Everything in medicine is trade-off. On the extremes we can practice with no regulation and have immediate access to treatments without evidence accepting that many patients will be harmed as many new treatments are inferior or require phase IIIs on the other end and minimize harms but accept that delayed care will itself cause harm.

Current practice is somewhere in the middle, depending on various factors like efficacy, risks/harms, and alternatives many treatments enter practice after phase I/II or used off-label for close indications.

I like where we're currently at for oncology and don't think we need to change much in the process. The bigger hurdle is funneling those R&D $ into high yield research and perhaps making the cost of trials easier (e.g. research alliances, IT infrastructure to simplify multi-center studies and patient recruitment, ?active government involvement).

There's always fine tuning of that balance that can be done and some cases will prove things wrong on either side of the argument but generally speaking I think we're close to where we need to be. Definitely better than when we didn't have the current approval process.

> It's the counterfactual that makes the argument, the people who do not receive treatment due to delay seems to vastly outnumber the people harmed by experimental treatments.

I don't think this is true and I have not seen evidence to support this claim. There is ample evidence of failed treatment options or treatment causing more harm than good. An example I'm well-versed in is HIPEC for advanced ovarian/peritoneal cancers (we've been doing this for years and it turns out it doesn't do much other than excessive morbidity) or Y-90 for HCC/colorectal metastases to the liver (first trials negative and we recently found out "oops we've been underdosing this and measuring non-target dosing to the lungs incorrectly") both of which are for palliative patients with no good alternatives.

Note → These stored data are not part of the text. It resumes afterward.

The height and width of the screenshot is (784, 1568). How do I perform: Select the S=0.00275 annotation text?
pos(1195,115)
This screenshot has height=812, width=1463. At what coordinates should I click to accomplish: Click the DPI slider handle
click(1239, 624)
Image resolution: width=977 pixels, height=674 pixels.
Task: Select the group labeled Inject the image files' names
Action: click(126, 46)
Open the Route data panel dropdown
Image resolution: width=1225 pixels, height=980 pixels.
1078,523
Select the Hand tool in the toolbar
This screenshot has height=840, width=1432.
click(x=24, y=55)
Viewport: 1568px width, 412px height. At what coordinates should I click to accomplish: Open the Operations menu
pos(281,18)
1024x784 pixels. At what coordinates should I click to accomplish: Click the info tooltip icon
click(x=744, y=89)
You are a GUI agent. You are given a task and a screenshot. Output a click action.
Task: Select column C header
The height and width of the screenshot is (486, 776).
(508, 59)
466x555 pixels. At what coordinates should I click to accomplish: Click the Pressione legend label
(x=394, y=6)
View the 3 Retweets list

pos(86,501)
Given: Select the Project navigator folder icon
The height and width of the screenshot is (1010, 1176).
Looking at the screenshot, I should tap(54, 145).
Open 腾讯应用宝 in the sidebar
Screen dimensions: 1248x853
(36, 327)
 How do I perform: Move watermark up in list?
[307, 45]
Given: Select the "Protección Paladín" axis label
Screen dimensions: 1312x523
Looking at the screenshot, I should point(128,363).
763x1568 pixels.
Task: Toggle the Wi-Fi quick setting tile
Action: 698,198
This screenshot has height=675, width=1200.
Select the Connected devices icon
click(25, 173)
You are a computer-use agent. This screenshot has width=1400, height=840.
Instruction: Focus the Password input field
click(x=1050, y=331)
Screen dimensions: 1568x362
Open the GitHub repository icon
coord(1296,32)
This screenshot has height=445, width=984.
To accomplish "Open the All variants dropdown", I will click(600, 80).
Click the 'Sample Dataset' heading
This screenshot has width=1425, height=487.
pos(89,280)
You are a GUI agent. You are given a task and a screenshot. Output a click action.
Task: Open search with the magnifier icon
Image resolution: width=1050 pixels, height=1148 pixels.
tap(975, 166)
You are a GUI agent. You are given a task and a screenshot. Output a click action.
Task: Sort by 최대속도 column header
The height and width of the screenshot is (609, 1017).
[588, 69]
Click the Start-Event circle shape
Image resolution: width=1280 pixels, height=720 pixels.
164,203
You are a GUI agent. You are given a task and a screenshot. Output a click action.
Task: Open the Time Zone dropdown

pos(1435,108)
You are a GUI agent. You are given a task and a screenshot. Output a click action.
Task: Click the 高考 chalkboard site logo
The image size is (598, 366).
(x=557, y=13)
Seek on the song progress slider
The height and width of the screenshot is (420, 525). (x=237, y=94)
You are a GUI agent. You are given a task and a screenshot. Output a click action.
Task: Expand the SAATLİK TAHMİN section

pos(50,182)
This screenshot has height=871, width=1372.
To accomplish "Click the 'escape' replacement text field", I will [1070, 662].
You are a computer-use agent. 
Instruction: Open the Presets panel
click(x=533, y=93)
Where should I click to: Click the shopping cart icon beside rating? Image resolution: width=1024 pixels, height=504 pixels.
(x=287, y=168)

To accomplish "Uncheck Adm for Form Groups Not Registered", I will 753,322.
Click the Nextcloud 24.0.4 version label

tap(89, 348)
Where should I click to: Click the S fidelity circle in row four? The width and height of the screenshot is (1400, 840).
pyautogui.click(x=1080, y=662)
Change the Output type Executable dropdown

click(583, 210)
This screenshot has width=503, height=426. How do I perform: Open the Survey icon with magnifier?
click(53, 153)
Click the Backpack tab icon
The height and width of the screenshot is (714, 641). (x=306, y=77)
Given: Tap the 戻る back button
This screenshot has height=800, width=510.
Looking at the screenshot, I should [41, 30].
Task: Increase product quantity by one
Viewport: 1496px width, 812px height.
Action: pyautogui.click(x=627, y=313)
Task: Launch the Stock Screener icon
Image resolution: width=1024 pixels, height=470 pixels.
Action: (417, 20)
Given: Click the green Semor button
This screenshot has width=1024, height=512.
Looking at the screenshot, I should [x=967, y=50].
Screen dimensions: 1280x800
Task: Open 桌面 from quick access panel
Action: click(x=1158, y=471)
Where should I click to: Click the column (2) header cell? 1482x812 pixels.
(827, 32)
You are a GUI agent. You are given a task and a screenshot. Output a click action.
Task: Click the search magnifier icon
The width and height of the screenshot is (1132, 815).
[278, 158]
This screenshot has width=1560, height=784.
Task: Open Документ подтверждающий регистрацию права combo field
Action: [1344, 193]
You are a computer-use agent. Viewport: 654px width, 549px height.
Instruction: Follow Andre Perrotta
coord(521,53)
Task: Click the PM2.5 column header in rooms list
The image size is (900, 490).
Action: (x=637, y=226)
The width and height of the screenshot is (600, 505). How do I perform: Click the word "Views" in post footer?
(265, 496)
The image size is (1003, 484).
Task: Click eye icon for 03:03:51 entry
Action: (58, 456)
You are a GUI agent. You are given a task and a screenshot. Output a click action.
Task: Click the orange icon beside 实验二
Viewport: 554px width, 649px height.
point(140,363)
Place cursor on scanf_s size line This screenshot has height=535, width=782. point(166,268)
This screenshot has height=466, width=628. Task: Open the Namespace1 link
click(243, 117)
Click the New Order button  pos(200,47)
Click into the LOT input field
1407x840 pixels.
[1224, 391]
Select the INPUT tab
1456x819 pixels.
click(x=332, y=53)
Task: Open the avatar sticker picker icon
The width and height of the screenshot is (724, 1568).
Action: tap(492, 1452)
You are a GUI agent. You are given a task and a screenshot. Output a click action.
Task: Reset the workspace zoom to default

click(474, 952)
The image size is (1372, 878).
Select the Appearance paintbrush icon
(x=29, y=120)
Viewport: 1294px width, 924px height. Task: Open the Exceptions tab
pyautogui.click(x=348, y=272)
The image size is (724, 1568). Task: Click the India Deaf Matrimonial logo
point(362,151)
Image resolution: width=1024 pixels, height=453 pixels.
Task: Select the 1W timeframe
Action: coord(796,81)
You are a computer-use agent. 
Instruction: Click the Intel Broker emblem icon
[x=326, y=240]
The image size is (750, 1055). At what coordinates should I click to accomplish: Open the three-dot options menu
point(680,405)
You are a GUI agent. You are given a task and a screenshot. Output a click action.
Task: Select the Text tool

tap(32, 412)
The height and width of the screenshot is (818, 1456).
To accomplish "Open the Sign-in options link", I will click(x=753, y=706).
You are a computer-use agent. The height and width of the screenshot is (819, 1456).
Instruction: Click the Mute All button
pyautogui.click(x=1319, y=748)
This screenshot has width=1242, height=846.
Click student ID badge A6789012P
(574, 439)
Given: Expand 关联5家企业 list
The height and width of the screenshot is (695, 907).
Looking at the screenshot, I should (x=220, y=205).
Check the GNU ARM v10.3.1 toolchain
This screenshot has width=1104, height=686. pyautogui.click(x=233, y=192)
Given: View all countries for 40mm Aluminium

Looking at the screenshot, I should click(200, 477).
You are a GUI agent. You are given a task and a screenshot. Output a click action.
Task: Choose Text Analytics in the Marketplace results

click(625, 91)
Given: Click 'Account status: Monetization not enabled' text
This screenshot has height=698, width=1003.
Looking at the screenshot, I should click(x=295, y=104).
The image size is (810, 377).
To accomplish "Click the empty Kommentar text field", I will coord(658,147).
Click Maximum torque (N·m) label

Going back to osimertinib as the example, the main criticism of earlier TKIs (same class of drug, and even osimertinib for that matter) was that the promise of limited data (progression free survival rather than overall) led some patients to get TKI therapy rather than platinum based chemo which was standard of care and has proven OS benefit. Except when the OS data came out it was an "oops, OS didn't pan out like PFS" and people were harmed.

That these happen in the current system strongly suggest patients have access to experimental therapies and that we're not being overly stringent, or this data wouldn't exist.

I would also say that a large proportion of the patients I've interacted with that have disseminated disease are on some trial for experimental therapy with the caveat that I've only worked at tertiary care cancer centers. It's really not that hard to get enrolled if you meet criteria. I believe the stories we read of access challenges are largely a vocal minority with challenging circumstances or a misunderstanding of treatment options.



Thank you. I really appreciate your patience and your careful replies, as well.


No problem. I appreciate the discussion, it's good for me (and medicine in general) to be challenged on held beliefs as things tend to devolve insidiously in this field.